Search code examples
svmwekasentiment-analysis

How to use 2 dataset, 1 for training and 1 for testing on WEKA for sentiment analysis


So I have 3 dataset that I used for sentiment analysis and I want to use only 1 dataset for building the model and the rest of the dataset for testing purpose. The model that I will use is SVM(SMO algoritm). The datasets at start only have 2 attributes (text,label) but after preprocessing with string to wordvector it become many attributes. I was able to build a model and test it using 10-fold cross validation and now I want to test it with the other dataset. But since it has different attributes due to string to word vector I can't do it. Any solution for my problem?
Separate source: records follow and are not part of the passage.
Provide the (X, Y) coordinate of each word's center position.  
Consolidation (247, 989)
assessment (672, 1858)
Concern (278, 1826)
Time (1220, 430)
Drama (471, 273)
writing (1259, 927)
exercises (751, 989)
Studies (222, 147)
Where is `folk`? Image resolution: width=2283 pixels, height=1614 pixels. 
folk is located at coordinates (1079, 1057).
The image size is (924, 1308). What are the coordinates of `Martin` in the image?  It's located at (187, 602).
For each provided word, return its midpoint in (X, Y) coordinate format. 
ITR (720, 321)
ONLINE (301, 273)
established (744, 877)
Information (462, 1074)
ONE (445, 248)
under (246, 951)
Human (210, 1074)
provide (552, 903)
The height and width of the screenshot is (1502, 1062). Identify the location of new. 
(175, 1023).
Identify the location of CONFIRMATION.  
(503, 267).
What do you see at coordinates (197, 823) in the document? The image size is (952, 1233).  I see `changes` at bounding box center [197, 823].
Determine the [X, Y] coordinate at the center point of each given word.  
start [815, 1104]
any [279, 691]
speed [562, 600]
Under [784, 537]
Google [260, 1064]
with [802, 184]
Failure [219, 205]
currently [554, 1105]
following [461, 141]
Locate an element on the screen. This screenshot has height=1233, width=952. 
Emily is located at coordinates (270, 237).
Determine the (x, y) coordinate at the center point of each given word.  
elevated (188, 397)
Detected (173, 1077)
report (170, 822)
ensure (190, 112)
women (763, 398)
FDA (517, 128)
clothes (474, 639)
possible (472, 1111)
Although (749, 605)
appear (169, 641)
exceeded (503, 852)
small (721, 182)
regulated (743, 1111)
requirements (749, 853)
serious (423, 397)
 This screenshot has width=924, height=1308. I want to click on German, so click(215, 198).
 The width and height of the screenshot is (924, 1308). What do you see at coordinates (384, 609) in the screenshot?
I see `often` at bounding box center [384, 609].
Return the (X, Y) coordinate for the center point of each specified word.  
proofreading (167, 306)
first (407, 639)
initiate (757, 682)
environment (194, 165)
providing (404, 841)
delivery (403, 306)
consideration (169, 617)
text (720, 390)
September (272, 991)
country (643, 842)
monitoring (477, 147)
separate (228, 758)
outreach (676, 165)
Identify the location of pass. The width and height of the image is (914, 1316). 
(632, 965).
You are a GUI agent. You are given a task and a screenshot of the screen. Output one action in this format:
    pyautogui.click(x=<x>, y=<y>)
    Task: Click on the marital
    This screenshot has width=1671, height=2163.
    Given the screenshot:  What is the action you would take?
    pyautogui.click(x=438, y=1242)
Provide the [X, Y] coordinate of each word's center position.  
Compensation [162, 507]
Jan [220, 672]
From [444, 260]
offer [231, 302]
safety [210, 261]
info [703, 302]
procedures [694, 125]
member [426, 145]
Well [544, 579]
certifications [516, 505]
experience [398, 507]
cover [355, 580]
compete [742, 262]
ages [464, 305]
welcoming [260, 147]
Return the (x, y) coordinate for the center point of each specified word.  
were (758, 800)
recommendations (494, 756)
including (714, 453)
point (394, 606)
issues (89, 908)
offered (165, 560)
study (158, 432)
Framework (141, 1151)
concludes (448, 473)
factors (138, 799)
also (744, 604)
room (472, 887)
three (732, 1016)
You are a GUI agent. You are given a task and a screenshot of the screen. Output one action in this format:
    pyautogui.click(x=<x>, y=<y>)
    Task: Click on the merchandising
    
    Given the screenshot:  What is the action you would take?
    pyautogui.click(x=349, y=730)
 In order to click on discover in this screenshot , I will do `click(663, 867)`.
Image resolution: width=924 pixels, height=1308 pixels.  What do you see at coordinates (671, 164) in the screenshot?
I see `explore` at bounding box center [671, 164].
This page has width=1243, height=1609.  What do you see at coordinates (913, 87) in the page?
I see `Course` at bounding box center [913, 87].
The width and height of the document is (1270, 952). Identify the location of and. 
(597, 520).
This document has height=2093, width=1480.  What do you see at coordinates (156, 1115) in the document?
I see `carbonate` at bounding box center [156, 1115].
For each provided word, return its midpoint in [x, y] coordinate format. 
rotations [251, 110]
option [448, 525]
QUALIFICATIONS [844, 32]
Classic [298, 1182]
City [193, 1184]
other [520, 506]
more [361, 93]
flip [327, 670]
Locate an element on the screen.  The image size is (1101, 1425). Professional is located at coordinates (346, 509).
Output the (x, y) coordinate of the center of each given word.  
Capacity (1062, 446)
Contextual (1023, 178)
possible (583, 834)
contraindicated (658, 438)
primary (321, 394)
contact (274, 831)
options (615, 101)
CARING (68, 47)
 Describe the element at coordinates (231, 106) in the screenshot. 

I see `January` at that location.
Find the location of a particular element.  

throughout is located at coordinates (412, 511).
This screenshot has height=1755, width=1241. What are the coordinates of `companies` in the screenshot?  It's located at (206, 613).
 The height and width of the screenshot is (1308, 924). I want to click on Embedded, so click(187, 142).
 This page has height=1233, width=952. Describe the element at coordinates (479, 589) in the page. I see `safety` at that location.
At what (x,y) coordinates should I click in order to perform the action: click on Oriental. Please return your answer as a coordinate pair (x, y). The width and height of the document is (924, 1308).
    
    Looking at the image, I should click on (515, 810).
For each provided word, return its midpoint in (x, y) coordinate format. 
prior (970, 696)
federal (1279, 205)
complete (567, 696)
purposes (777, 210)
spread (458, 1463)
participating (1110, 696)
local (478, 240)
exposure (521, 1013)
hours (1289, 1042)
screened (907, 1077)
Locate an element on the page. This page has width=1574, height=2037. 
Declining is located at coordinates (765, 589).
I already applied the same preprocess to the test set and tried using "inputmappedclassifier" but the result is still error

I was hoping the model can be used on datasets that it never see


Solution

  • See http://jmgomezhidalgo.blogspot.com/2013/05/mapping-vocabulary-from-train-to-test.html

    If you know both train and test data you can use batch filtering.

    If you don't know test data then you can use FilteredClassfier method. Check http://jmgomezhidalgo.blogspot.com/2013/01/text-mining-in-weka-chaining-filters.html and http://jmgomezhidalgo.blogspot.com/2013/04/a-simple-text-classifier-in-java-with.html

    Also have a look at How to use StringToWordVector (weka) in java?